Daily Briefing: Tuesday, September 20, 2022

FROM THE DVB NEWSROOM

UNICEF offers vapid condemnation of a regime attack on Sagaing school that killed nearly a dozen children. UNICEF Myanmar expressed its “condolences to the parents and families of children” killed in a junta airstrike but refused to attribute responsibility to the regime in a statement posted on social media. “On 16 September, at least 11 children died in an air strike and indiscriminate fire in civilian areas, including a school in Tabayin Township, Sagaing Region,” the statement said. However, the post made no reference to the Burma Army. UNICEF’s statement also claimed that 15 students from the school are still missing and that details of the incident are still being verified. The Burma Army launched a helicopter attack on a monastic school in a village in Tabayin Township in Sagaing on Sep. 16 that killed 11 children and left many more injured. Junta media accused resistance forces of occupying the school. The UN organization earlier came under fire from activists after the junta released pictures on state media of the Representative of UNICEF Myanmar Marcolugi Corsi presenting his credentials to the regime’s Foreign Minister Wunna Maung Lwin last June. 

Burma Army arrests dozens of Rohingya in Pathein. Security forces arrested 31 Rohingya and five smugglers near a beach in Pathein Township, Ayeyarwady Region, according to Radio Free Asia. A local said that junta troops arrested 19 Rohingya men and 12 women and that children were among the detained. They also claimed that the Rohingya came from Rakhine State and might have fled renewed fighting between the Burma Army and the Arakan Army (AA) in Maungdaw in northern Rakhine. The arrests come as security forces have made similar arrests of Rohingya in the last three months. Many Rohingya that flee by boat intend to make their way to Malaysia and other countries in the region. Nearly 800 Rohingya have been arrested by junta forces since December of last year, according to data collected by Radio Free Asia. 

News by Region

MANDALAY—Five family members, including two 13-year-old children, were murdered at a chicken farm in Pyin Oo Lwin Township’s Sikar village on Sept. 18. The victims were found dead with the wounds on their necks. “I have never heard of such an event in Pyin Oo Lwin before. I learned that they [the killers] didn’t take anything,” said a source close to the police. The motivation behind the killings is currently unknown.

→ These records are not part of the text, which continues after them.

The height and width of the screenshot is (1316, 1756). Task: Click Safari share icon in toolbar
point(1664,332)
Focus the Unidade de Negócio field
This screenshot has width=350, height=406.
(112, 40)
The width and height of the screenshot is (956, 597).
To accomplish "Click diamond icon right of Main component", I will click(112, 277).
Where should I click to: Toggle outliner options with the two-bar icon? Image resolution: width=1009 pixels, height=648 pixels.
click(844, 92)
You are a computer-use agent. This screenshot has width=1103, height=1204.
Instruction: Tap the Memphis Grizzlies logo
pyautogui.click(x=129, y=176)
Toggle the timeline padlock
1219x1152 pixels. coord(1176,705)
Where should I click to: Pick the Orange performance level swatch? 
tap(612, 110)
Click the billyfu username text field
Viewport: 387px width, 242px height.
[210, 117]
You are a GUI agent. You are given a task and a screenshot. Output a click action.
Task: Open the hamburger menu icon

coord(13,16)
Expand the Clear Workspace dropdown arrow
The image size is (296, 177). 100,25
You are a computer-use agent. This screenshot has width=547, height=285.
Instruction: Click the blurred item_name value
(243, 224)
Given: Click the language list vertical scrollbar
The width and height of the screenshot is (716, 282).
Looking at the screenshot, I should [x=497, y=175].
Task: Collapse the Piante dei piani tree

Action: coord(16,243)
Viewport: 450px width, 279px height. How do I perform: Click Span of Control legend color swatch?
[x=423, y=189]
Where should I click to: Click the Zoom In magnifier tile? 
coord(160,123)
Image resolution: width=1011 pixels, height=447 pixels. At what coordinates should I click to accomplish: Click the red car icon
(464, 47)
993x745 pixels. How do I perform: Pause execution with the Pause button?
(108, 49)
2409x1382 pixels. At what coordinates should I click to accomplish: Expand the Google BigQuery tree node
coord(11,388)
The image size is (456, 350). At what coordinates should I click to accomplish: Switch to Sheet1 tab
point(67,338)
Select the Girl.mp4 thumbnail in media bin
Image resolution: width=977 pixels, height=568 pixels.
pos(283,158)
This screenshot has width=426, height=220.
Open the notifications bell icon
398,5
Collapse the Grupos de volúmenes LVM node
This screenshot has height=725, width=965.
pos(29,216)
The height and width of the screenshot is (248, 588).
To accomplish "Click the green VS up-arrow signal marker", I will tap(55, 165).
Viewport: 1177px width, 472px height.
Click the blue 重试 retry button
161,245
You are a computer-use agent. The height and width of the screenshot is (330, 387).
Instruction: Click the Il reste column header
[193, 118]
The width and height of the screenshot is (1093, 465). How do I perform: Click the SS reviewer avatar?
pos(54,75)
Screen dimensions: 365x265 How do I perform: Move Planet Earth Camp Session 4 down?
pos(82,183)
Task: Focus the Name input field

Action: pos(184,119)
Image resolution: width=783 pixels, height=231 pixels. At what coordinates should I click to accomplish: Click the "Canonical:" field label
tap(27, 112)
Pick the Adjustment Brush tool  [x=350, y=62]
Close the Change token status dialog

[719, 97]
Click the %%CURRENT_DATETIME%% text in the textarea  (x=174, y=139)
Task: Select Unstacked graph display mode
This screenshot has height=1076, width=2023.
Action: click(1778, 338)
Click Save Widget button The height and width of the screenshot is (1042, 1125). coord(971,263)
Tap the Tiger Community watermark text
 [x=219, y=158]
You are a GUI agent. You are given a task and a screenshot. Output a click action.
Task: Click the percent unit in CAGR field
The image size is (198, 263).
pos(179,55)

SAGAING —Seven policemen were killed in a raid by an unidentified armed group on a police outpost in Masein village, Kalewa Township on Sep. 18, according to locals. “The outpost was burnt down and everything was reduced to ash,” a local told DVB. Win Maung, a member of a Burma Army-backed militia was also killed and his wife was seriously injured in an attack in Kalewa Township in Sagaing on the same day.

KARENNI—One civilian was killed and two others injured in the Burma Army’s heavy shelling against Karenni resistance groups in Loikaw Township on Sept. 17. During the fighting, the hall of a village church and civilian houses were also damaged, according to locals. Battalion 2 of the Karenni Nationalities Defense Force (KNDF) stated that one of its members and three Burma Army personnel were killed in the fighting.

KACHIN—An ethnic Lisu man from Myitkyina Township’s Alam Village was shot dead by the Burma Army on Sept. 18. His body was not returned to his family and was cremated shortly after his death. The incident took place while the Burma Army was conducting a search operation in and around Alam village for two of its soldiers who had disappeared.  According to residents, the victim was shot dead near his home on his way to the river. The reason behind the murder of the 30-year-old man, who is a father of two children, is currently unknown. Villagers expressed alarm that the village would be burnt down as the Burma army threatened to do so if the two missing soldiers were not found. “They also shot at the village with guns and issued an order that no one was allowed to leave the village,” a local told DVB. Informant Elimination Team, a local defense force based in Myitkyina, claimed responsibility for the killings of the two missing captains on social media.

RAKHINE—The United League of Arakan/Arakan Army (ULA/AA) spokesperson Khine Thu Kha said the ULA/AA will accept Rohingya refugees back from Bangladesh when it can establish a relationship with the international community “as a government.” He made the remarks at a ULA/AA press conference held on Sep. 19. His statement was in response to a reporter’s question about the repatriation of Rohingya. “The international community and the Bangladesh government need to recognize the ULA/AA as a government to address this issue. The Bangladesh government and powerful states in the world, including the UN, need to give full support and stand with the ULA. When this reality is achieved, the ULA/AA’s refugee repatriation policy will be officially announced and resolved in the form of a mutually acceptable solution based on justice and peace for long-term coexistence,” Khine Thu Kha said. Nearly one million Rohingya refugees have been unable to return to their homes in Burma due to successive ethnic cleansing campaigns conducted by the Burma Army. Hundreds of thousands of Rohingya fled to Bangladesh following a genocidal campaign conducted by the Burma Army in 2017.  

At the same press conference, Khine Thu Kha also claimed that nearly 100 Burma Army personnel have defected to the AA since the military coup. The spokesperson added that the defectors were being “well taken care of” by the AA and he called on more Burma Army personnel to defect.